The company has completed three headline London acquisitions so far this year, as part of its change in strategic focus from mainland China to overseas markets.
The developer surprised the market in March when it bought the Leadenhall Building in London, the Square Mile’s tallest tower known as the “Cheesegrater”, for £1.135 billion (US$1.4 billion), marking the largest ever Chinese purchase of British real estate.
Most recently, partnering with Guangzhou R&F Properties, it has also emerged as the buyer of a £470 million, 10-acre high-end apartment project at New Covent Gardent Market in the UK capital’s Nine Elms district.
That land plot had been set to be sold to Chinese magnate Wang Jianlin’s Dalian Wanda Group, but Wanda scrapped its plans last week, amid heightened scrutiny of its debt levels by the Chinese government.
Peter Lam, CC Land’s deputy chairman, said it and R&F will have an equal 50/50 share of the Nine Elms development, a project consisting of three residential towers which will provide around 1,800 units and start pre-sales of phase I next year.

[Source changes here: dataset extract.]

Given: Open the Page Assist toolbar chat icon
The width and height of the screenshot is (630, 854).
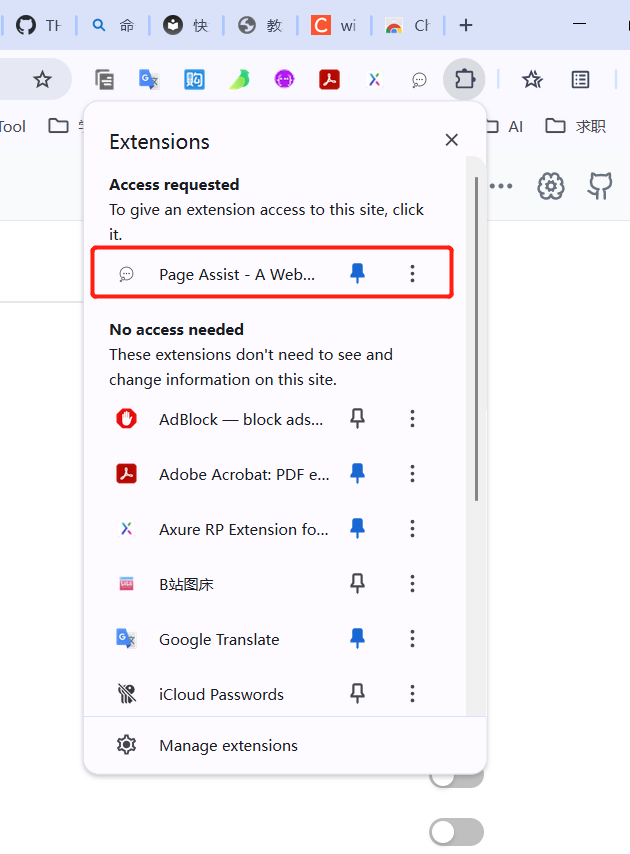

“The depreciation of the pound after Brexit and its high liquidity make London very attractive for us,” said Lam, “And as we speak English, we feel more comfortable investing in London.”
He described London properties as very “good buys” even the iconic Cheesegrater, where current prices are less than HK$20,000 per square foot.
“With the same money, you could only buy a second-class commercial building in North Point,” Lam said.
He added the owners of Hong Kong’s best buildings have become unwilling to sell, and that the market is not as vibrant as London. And even if they do sell, the yield could be much lower as it could cost HK$60,000-70,000 per square feet.
The company said both its One Kingdom Street and Leadenhall Building offices in London are 100 per cent leased, the current yield of the former is 5 per cent, and the latter 3.5 per cent.
The company expects to take 6-7 years to complete the Nine Elms project, which will also contain affordable housing, office and retail space.
“The project will target global buyers,” said Lam, adding he believes it will draw strong attention from Hongkongers as the prices could be put on a par with buying a flat in Hong Kong’s City One Shatin, for instance.
CC Land, controlled by Chinese tycoon Cheung Chung-kiu, posted an 84 per cent rise in its first-half net profit to HK$59.9 million although revenue slumped 92 per cent to HK$61.9 million.
The reduction in revenue was blamed on decreased property sales after the company disposed of all its mainland property assets over the past few years. Profit was mainly contributed this time round to a HK$101.8 million rental top up received from the seller of the Leadenhall Building.
Lam said CC Land will continue to target investment opportunities in the UK, Australia, US and Japan, stressing the company is not exiting China, but is still open to good investments in first-tier cities.
“We want to develop a global footprint, with our investment properties,” Lam said, “accounting for 30 per cent of our revenue.”